Le parole che ascoltiamo oggi non sembrano appartenere al Gesù che siamo abituati a conoscere, quel Gesù che nel vangelo ci ha chiesto di non vergognarci della nostra stanchezza ma di portarla nell’unico luogo in cui poter essere ristorati. Oggi, infatti, si parla di una violenza da compiere. Perché mai? Perché accogliere Dio nella nostra vita non è mai un’operazione indolore: essa è sempre frutto di una violenza da compiere su se stessi per far sì che muoia l’uomo vecchio e ci si apra alla vita nuova che può nascere solo da un mettere a morte di ciò che non ha nulla a che spartire con il Signore e con il suo Vangelo. Forse siamo poco abituati e inclini a una simile prospettiva: in ciascuno di noi abita una logica mondana che nulla ha che fare con la proposta del Signore. Certo, dipendesse da noi vorremmo far convivere e ciò che ci aggrada del Vangelo e ciò che detta il nostro cuore.
Sebbene passiamo la vita intera a farle convivere, di fatto, le logiche mondane mal si sposano con lo stile del Vangelo secondo il quale il più grande è il più piccolo e il più piccolo il più grande. Il Regno di Dio, infatti, viene a noi con uno stile umile, dimesso, non appariscente. La sua accoglienza nella nostra vita non può essere attestata da logiche di forza: c’è una tentazione di grandezza, di potere, di sopraffazione, di apparenza che va mortificata – va messa a morte, letteralmente – se vogliamo ancora professarci discepoli di questo Regno. C’è una falsa immagine di Dio su cui costruiamo una falsa immagine di noi: “Chi ha orecchi ascolti”, ripete il Vangelo.
Il tempo dell’Avvento è proprio il tempo in cui passare al vaglio i nostri desideri, i nostri sentimenti, i nostri pensieri. Passarli al vaglio non in modo dozzinale ma con “una trebbia acuminata, nuova, munita di molte punte”. Proprio come ha fatto Giovanni Battista il quale pur essendo di una statura ineguagliabile, ha scelto di farsi piccolo.
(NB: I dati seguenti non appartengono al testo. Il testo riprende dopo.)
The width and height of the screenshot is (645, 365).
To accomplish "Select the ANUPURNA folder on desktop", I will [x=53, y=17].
Farsi piccolo è stato addirittura il suo progetto di vita, secondo quanto afferma: “Egli deve crescere e io invece diminuire” (Gv 3,30). Giovanni è da accettare nel senso che è da fare nostro il suo stesso programma. Egli è il più grande proprio perché è il più piccolo. La vita cristiana è, davvero, un continuo diminuire per fare spazio: non ci sembri avvilente una simile prospettiva. Essa è un esercizio di verità e di libertà.
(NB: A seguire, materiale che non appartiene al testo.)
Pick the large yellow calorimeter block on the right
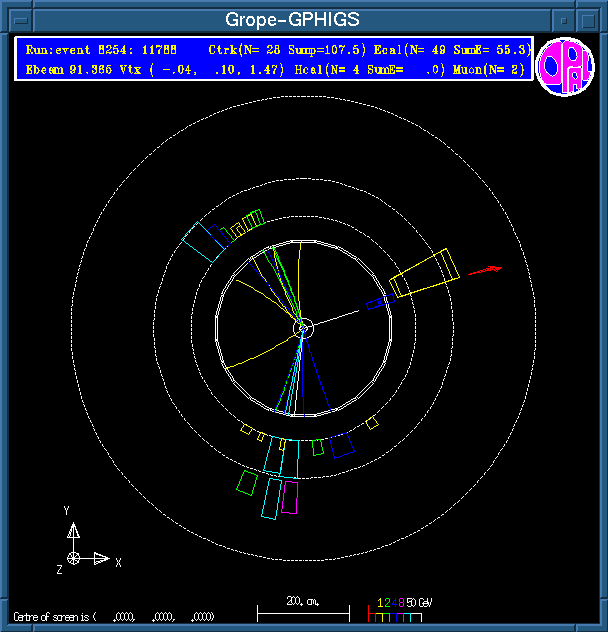608x632 pixels. point(424,274)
Gonfiarsi con aria di supponenza e di superiorità significa escludere, non certo fare spazio. E, perciò, è mortificante. C’è qualcosa di noi da ridurre in pula: ecco ciò che ci è affidato come compito in questi giorni di preparazione al Natale. Un compito che possiamo assumere solo se avremo preso una decisione risoluta cui fa riferimento l’immagine della violenza. C’è qualcosa che maschera la nostra vera identità: non siamo forse dei vermiciattoli e delle piccole larve? Eppure ci riteniamo chissà cosa, chissà chi. Se siamo sinceri con noi stessi, non è certo di noi e delle nostre piccinerie che dobbiamo vantarci. Possiamo vantarci soltanto “del Santo d’Israele” che continuamente ci fa grandi ai suoi occhi.